(Source records)
((

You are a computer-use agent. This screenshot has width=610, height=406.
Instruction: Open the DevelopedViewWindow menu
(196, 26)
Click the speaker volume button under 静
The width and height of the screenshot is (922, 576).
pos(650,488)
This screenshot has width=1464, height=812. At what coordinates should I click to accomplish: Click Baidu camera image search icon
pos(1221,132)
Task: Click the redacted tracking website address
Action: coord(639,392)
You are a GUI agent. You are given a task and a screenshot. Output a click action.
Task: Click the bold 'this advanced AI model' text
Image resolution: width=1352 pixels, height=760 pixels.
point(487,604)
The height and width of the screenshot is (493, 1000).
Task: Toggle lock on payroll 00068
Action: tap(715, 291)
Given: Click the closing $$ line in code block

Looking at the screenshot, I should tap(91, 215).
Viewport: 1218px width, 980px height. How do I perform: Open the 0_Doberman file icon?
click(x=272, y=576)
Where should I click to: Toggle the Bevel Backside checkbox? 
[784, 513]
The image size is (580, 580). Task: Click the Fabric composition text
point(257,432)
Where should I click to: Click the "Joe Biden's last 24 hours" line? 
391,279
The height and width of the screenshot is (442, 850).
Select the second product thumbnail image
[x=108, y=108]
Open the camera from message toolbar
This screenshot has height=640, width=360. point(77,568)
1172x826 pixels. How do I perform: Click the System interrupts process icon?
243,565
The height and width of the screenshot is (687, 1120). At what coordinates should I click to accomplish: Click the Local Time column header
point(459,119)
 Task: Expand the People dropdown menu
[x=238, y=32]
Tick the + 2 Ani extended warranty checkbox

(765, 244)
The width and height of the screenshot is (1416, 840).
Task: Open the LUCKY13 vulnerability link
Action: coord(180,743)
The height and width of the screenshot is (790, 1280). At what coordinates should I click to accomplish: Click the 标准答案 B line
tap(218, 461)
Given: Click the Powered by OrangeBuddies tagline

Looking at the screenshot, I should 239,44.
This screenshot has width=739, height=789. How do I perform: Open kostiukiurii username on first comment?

))

- Aim of the exercise
Copy every line of the source records above verbatim, without any changes.

- Complete response
You are a computer-use agent. This screenshot has width=610, height=406.
Instruction: Open the DevelopedViewWindow menu
(196, 26)
Click the speaker volume button under 静
The width and height of the screenshot is (922, 576).
pos(650,488)
This screenshot has width=1464, height=812. At what coordinates should I click to accomplish: Click Baidu camera image search icon
pos(1221,132)
Task: Click the redacted tracking website address
Action: coord(639,392)
You are a GUI agent. You are given a task and a screenshot. Output a click action.
Task: Click the bold 'this advanced AI model' text
Image resolution: width=1352 pixels, height=760 pixels.
point(487,604)
The height and width of the screenshot is (493, 1000).
Task: Toggle lock on payroll 00068
Action: tap(715, 291)
Given: Click the closing $$ line in code block

Looking at the screenshot, I should tap(91, 215).
Viewport: 1218px width, 980px height. How do I perform: Open the 0_Doberman file icon?
click(x=272, y=576)
Where should I click to: Toggle the Bevel Backside checkbox? 
[784, 513]
The image size is (580, 580). Task: Click the Fabric composition text
point(257,432)
Where should I click to: Click the "Joe Biden's last 24 hours" line? 
391,279
The height and width of the screenshot is (442, 850).
Select the second product thumbnail image
[x=108, y=108]
Open the camera from message toolbar
This screenshot has height=640, width=360. point(77,568)
1172x826 pixels. How do I perform: Click the System interrupts process icon?
243,565
The height and width of the screenshot is (687, 1120). At what coordinates should I click to accomplish: Click the Local Time column header
point(459,119)
 Task: Expand the People dropdown menu
[x=238, y=32]
Tick the + 2 Ani extended warranty checkbox

(765, 244)
The width and height of the screenshot is (1416, 840).
Task: Open the LUCKY13 vulnerability link
Action: coord(180,743)
The height and width of the screenshot is (790, 1280). At what coordinates should I click to accomplish: Click the 标准答案 B line
tap(218, 461)
Given: Click the Powered by OrangeBuddies tagline

Looking at the screenshot, I should 239,44.
This screenshot has width=739, height=789. How do I perform: Open kostiukiurii username on first comment?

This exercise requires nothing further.